Three weeks ago, in a brief NEWS article, we referred to an account in the journal  Nature concerning the discovery in Morocco of fossil remains attributed to Homo sapiens and dated to 315,000 years ago. We promised more news when available.

In this week's Nature appears commentary by Ewan Callaway which we recommend to our readers. Here is the Callaway article. The article is skeptical of the attribution to H. sapiens but also provides commentary in favor of the attribution. Here is a key quote:

"This offers clues about the evolution of the H. sapiens lineage into today’s anatomically modern humans. Hublin suggests that anatomically modern humans may have acquired their characteristic faces before changes to the shape of their brains occurred. Moreover, the mix of features seen in the Jebel Irhoud remains and other H. sapiens-like fossils from elsewhere in Africa point to a diverse genesis for our species, and raises doubt about an exclusively East African origin.
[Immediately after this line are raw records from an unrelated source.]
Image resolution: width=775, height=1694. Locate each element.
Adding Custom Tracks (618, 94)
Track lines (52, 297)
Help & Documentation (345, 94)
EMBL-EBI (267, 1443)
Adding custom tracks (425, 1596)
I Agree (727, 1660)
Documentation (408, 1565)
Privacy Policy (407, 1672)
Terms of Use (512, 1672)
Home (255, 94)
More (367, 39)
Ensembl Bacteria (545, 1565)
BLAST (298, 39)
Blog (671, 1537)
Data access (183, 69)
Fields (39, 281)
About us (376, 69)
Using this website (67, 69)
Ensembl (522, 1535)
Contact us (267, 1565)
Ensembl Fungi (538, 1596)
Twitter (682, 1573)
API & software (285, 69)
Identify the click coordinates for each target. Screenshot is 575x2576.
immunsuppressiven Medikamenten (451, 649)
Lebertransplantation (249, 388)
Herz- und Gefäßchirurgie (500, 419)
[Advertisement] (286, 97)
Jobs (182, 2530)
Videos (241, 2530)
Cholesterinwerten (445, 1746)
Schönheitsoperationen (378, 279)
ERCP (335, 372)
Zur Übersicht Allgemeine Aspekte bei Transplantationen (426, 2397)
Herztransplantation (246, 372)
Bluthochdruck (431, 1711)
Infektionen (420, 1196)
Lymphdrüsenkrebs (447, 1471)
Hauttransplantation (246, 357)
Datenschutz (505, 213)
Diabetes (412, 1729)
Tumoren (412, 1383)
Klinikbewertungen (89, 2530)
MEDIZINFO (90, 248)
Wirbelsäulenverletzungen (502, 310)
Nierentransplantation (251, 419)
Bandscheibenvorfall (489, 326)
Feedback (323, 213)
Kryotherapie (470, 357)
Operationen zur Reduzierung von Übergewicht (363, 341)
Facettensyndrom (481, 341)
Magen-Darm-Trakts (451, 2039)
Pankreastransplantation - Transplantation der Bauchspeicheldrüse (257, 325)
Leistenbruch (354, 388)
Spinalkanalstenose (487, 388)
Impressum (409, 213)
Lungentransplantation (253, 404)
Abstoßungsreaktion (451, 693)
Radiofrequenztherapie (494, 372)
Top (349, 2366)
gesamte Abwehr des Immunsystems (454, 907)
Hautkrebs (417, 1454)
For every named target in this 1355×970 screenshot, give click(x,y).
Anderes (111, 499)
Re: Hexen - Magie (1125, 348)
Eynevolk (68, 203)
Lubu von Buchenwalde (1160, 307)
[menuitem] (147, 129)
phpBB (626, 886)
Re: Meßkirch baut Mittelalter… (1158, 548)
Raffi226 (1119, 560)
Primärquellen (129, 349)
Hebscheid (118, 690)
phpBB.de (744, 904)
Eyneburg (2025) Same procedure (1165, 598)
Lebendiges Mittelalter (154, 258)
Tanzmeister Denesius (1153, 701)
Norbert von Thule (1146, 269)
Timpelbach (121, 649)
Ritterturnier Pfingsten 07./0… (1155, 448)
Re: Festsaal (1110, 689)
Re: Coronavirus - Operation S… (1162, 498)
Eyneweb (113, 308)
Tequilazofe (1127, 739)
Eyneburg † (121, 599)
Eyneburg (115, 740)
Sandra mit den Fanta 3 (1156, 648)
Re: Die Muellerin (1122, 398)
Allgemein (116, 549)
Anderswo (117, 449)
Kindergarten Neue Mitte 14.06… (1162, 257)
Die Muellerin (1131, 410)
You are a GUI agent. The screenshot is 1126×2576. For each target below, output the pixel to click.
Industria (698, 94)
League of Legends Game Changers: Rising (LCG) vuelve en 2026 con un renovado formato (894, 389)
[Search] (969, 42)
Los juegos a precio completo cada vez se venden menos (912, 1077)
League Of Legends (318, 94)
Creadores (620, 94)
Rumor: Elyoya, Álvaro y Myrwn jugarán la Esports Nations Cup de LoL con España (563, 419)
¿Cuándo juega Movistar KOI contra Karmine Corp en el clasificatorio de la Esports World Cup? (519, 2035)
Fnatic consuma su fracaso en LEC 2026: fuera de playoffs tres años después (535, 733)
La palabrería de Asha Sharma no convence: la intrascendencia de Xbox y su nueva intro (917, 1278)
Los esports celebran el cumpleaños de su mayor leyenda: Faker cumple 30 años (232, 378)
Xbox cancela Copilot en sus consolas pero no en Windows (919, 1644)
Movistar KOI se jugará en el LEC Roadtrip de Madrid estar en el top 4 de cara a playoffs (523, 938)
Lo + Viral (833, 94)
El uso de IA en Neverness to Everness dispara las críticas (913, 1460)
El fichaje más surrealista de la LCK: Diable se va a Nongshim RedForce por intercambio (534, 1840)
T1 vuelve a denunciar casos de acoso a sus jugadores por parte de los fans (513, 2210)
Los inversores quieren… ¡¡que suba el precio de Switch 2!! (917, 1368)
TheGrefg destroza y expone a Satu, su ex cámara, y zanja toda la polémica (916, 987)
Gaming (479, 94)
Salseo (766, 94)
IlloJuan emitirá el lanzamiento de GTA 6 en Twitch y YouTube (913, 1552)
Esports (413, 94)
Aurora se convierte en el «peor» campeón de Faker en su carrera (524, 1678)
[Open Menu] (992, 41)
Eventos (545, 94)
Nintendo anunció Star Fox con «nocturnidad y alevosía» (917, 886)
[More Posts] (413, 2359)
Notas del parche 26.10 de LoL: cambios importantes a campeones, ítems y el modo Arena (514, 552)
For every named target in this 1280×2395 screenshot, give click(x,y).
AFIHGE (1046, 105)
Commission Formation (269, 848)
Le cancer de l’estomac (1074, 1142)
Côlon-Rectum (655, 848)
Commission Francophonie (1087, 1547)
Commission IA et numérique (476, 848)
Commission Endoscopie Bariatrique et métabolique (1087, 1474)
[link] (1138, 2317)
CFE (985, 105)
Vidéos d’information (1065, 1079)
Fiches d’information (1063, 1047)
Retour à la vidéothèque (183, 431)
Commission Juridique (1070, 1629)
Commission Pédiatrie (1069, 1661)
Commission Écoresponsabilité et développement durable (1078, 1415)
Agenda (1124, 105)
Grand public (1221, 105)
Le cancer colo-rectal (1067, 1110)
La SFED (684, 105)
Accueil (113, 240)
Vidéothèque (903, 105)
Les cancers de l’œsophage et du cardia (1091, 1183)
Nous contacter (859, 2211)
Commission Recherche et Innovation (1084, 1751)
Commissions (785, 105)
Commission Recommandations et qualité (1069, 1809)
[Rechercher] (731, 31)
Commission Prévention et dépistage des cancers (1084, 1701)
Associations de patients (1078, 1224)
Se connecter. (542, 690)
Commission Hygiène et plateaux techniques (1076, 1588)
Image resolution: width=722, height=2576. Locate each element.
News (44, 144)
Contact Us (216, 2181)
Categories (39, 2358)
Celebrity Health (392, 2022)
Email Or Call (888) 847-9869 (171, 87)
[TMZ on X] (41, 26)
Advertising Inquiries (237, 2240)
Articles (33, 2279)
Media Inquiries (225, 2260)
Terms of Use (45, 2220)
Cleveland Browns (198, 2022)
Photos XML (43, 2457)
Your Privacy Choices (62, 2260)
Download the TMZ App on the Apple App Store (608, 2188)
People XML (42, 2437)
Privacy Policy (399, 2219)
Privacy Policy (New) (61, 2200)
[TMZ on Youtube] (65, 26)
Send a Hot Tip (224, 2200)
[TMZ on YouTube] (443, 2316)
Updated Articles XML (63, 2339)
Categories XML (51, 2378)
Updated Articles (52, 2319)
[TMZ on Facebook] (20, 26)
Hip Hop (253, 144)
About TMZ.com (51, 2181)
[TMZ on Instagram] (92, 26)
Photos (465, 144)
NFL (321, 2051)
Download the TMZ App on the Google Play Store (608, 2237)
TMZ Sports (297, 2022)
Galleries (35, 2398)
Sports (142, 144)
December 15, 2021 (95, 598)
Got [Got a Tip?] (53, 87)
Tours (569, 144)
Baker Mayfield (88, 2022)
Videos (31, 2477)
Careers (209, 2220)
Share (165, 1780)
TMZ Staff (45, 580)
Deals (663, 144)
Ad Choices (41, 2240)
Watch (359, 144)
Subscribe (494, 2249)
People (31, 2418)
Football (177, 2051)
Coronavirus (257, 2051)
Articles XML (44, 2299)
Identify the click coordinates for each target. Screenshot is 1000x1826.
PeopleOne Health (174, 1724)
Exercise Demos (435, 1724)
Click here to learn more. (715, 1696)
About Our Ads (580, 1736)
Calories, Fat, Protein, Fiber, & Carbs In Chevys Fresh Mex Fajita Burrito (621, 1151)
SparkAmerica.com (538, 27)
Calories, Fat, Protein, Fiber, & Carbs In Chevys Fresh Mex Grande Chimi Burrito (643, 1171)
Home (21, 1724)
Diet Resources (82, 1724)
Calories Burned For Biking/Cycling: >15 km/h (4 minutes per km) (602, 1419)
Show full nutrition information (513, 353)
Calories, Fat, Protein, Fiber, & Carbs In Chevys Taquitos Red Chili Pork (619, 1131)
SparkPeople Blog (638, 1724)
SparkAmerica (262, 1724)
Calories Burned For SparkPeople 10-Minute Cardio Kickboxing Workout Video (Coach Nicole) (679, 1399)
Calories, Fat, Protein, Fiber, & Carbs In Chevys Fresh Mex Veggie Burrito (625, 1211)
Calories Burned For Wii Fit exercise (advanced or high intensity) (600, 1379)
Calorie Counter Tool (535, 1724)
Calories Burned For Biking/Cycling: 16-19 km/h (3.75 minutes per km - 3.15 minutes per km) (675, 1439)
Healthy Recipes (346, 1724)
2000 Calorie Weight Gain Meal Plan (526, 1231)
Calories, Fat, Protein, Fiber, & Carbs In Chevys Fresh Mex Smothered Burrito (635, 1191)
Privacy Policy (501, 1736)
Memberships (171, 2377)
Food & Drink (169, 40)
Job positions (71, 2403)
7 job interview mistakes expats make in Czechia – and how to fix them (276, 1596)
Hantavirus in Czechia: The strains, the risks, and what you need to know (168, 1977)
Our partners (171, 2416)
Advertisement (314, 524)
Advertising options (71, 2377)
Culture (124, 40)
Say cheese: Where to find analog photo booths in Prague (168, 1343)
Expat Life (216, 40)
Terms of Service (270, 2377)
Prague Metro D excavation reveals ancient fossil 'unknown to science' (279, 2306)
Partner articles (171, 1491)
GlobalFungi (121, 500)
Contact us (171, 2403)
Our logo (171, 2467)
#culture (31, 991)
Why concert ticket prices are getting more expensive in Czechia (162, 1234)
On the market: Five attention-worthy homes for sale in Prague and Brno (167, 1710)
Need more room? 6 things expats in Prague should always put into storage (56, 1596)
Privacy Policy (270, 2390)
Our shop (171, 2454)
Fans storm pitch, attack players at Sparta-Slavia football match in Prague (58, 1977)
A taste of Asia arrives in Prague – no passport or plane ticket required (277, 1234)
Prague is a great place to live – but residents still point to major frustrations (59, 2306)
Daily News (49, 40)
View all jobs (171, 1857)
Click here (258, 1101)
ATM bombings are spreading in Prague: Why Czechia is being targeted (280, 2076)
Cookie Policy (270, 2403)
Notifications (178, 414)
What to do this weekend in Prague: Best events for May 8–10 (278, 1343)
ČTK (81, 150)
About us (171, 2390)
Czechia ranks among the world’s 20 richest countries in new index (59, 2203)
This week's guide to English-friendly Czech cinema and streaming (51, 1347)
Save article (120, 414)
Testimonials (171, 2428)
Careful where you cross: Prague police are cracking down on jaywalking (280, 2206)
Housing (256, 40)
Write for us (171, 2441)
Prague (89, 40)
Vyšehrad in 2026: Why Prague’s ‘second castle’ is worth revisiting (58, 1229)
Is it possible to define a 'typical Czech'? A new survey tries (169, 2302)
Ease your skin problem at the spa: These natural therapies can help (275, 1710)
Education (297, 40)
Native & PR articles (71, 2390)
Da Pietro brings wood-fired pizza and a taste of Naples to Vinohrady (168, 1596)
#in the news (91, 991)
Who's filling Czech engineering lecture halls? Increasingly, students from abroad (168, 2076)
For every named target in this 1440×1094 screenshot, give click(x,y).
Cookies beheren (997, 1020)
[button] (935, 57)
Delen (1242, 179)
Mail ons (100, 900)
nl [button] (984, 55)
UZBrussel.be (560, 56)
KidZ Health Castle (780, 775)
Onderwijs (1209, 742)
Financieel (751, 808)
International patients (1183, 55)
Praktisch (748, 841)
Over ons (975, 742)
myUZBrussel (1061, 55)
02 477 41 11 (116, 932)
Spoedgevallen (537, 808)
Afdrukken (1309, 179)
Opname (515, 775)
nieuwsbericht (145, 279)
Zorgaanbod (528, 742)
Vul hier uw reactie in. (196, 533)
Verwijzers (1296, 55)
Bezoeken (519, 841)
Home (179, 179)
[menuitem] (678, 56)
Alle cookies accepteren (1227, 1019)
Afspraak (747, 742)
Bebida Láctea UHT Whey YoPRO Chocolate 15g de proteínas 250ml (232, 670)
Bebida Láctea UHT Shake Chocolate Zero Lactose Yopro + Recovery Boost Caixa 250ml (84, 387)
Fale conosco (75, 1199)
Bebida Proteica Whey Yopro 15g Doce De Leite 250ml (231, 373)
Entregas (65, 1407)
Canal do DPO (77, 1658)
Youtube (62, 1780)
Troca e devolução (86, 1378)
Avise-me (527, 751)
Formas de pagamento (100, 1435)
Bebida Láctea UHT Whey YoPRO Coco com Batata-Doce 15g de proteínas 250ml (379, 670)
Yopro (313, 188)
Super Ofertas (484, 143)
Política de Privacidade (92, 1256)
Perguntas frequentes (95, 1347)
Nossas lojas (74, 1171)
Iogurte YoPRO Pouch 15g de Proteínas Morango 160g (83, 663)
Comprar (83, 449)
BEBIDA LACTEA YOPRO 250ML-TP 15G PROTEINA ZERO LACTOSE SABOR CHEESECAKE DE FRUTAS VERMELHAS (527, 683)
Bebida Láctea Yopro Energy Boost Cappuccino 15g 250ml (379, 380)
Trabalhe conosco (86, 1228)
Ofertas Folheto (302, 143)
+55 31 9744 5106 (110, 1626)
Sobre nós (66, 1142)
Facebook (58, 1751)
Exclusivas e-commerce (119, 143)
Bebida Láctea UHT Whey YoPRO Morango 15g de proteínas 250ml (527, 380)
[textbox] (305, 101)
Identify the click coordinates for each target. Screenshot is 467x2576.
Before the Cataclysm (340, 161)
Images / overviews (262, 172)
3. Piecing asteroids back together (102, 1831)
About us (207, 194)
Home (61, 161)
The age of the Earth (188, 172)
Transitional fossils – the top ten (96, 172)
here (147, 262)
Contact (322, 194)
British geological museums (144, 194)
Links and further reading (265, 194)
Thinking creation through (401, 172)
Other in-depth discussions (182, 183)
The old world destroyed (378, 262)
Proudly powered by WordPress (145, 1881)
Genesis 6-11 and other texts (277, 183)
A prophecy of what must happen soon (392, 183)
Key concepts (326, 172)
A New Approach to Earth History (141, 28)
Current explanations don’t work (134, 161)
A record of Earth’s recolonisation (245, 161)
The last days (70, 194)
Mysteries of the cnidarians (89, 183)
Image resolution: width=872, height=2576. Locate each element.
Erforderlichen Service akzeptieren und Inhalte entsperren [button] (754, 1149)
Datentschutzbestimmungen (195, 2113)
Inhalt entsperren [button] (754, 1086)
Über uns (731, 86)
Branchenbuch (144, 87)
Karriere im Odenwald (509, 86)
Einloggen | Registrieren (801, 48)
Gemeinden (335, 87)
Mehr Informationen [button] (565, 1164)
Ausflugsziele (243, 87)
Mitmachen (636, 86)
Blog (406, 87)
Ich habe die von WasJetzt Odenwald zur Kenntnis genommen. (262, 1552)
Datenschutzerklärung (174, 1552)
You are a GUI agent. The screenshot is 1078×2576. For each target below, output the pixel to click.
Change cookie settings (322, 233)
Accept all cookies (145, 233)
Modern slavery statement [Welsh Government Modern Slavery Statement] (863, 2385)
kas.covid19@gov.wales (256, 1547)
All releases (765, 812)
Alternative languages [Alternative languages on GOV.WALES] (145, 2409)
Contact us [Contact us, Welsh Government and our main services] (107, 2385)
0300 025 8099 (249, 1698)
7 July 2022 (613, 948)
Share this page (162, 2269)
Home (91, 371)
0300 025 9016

“What we think is before 300,000 years ago, there was a dispersal of our species — or at least the most primitive version of our species — throughout Africa,” Hublin says. Around this time, the Sahara was green and filled with lakes and rivers. Animals that roamed the East African savanna, including gazelles, wildebeest and lions, also lived near Jebel Irhoud, suggesting that these environments were once linked."